What started all this? My VIBE.
Apparently I give off such a strong VIBE that my sister can sense it and work herself into a rage within about 5 seconds. I am not even being sarcastic here, because I am pretty sure that yes, I do give off a VIBE, or bad ENERGY, or whatever the hell. Let’s backtrack, shall we?
I called my sister – who has been nameless in this blog for some time, because I can’t think up a pseudonym for her that someone somewhere wouldn’t construe badly in some way. Okay, today I officially christen her Lola. – Anyway, as I say, I called my sister a couple of weeks ago to suggest we get together since the kids hadn’t seen each other since our camping trip, and as it is October and closing in on Halloween, I suggested we visit a pumpkin patch together.
She was enthusiastic, so I looked up some pumpkin patches online and called a couple to get hours, locations, features and prices. I was looking for something where the kids could, in addition to picking out a pumpkin, go through a maze, or get their faces painted, or go on a hay ride, or pet some critters at a petting zoo or some added value of some kind. I gave Lola all the info and we agreed to meet at 10 AM on Sunday at the pumpkin patch.

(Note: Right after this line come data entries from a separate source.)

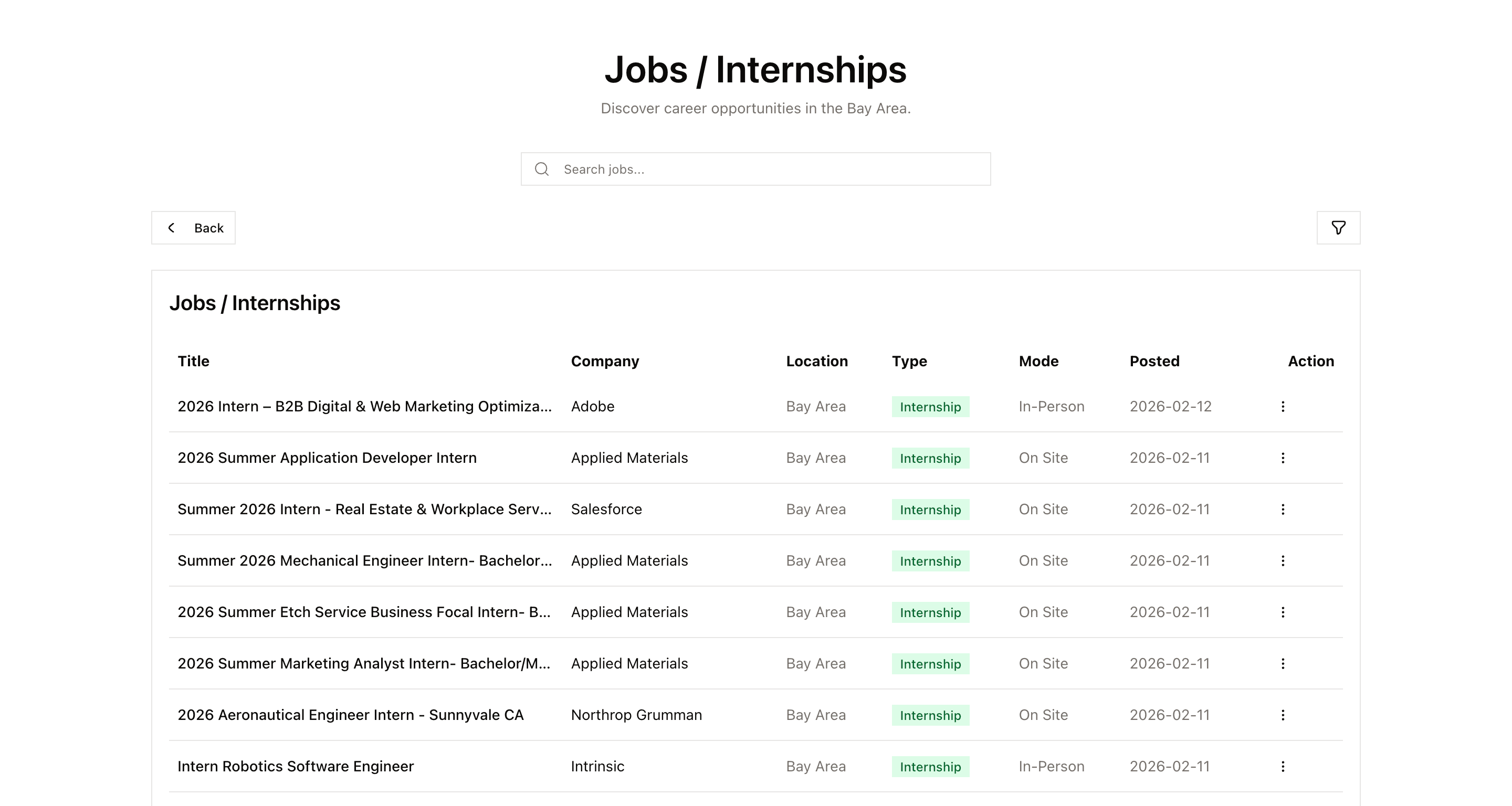Open the three-dot action menu for the Adobe row
Viewport: 1512px width, 806px height.
(1283, 407)
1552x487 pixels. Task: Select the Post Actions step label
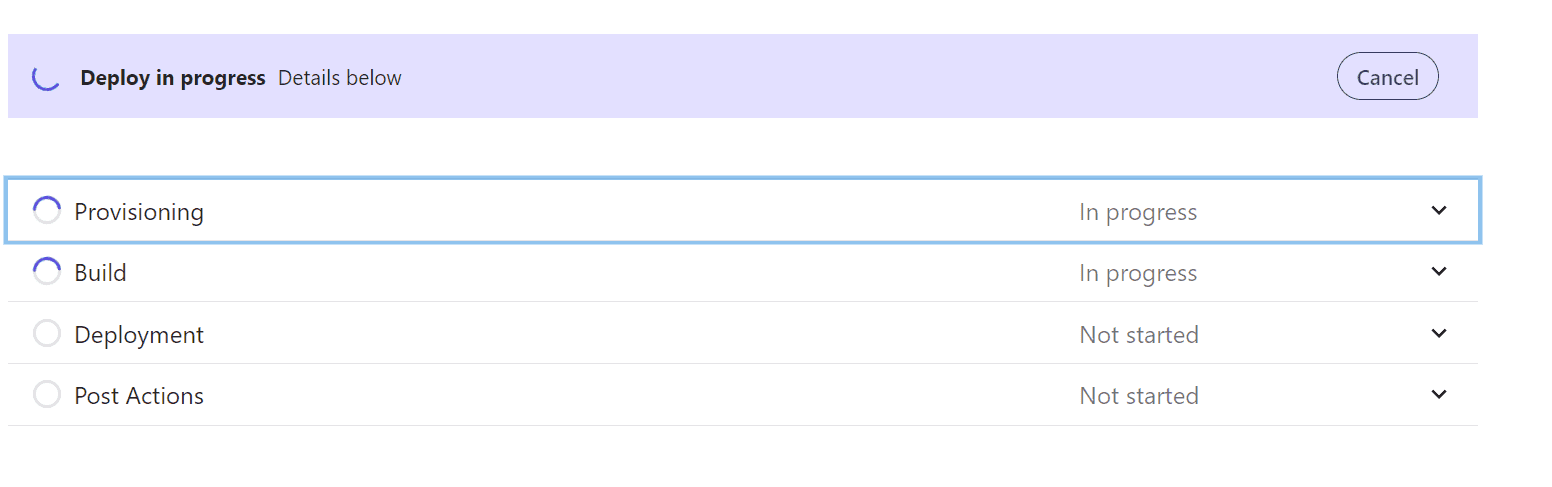click(x=139, y=396)
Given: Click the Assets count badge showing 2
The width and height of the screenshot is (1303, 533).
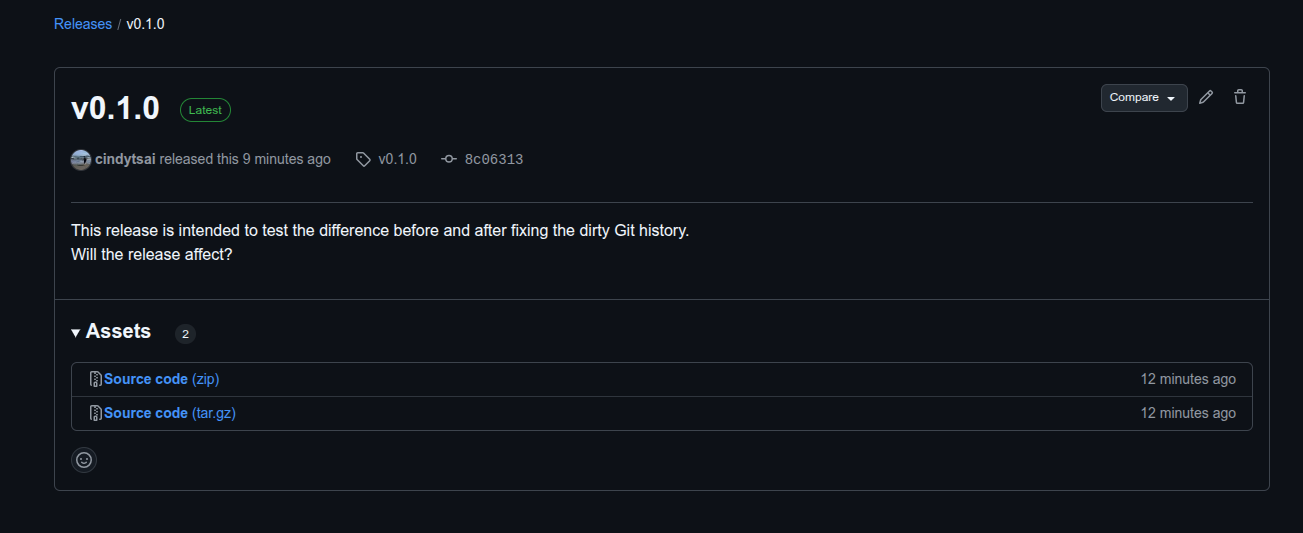Looking at the screenshot, I should coord(185,333).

Now, we arrived at the pumpkin patch at 10 AM only to find that it was nowhere near ready to open. According to the Website, they were supposed to have been open for several days already. Not so. Not opening until Wednesday.
Okay. So I called Lola, who was on her way but certainly not near the pumpkin patch. I suggested we meet back at my place to figure out where to go next.
At this point, yes, I was irritated, because I actually did call this place prior to driving out there, and the recording gave me misinformation. And the other pumpkin patches that I had looked at were not close. Not at all. But please note: I was not irritated with her.
We met back at our place, and the kids all converged on Viva’s room, and they all started playing, tra la la. I asked Lola if she would mind just bagging this trip and maybe we could all go out and play ball at the park, because to my mind the most important thing was that we all just spend time together and even if we couldn’t have an outing to a pumpkin patch, at least we could get out of the house. So we decided to go to the park, since my older nephew is crazy for kickball. In the meantime, the kids were all playing basketball with this.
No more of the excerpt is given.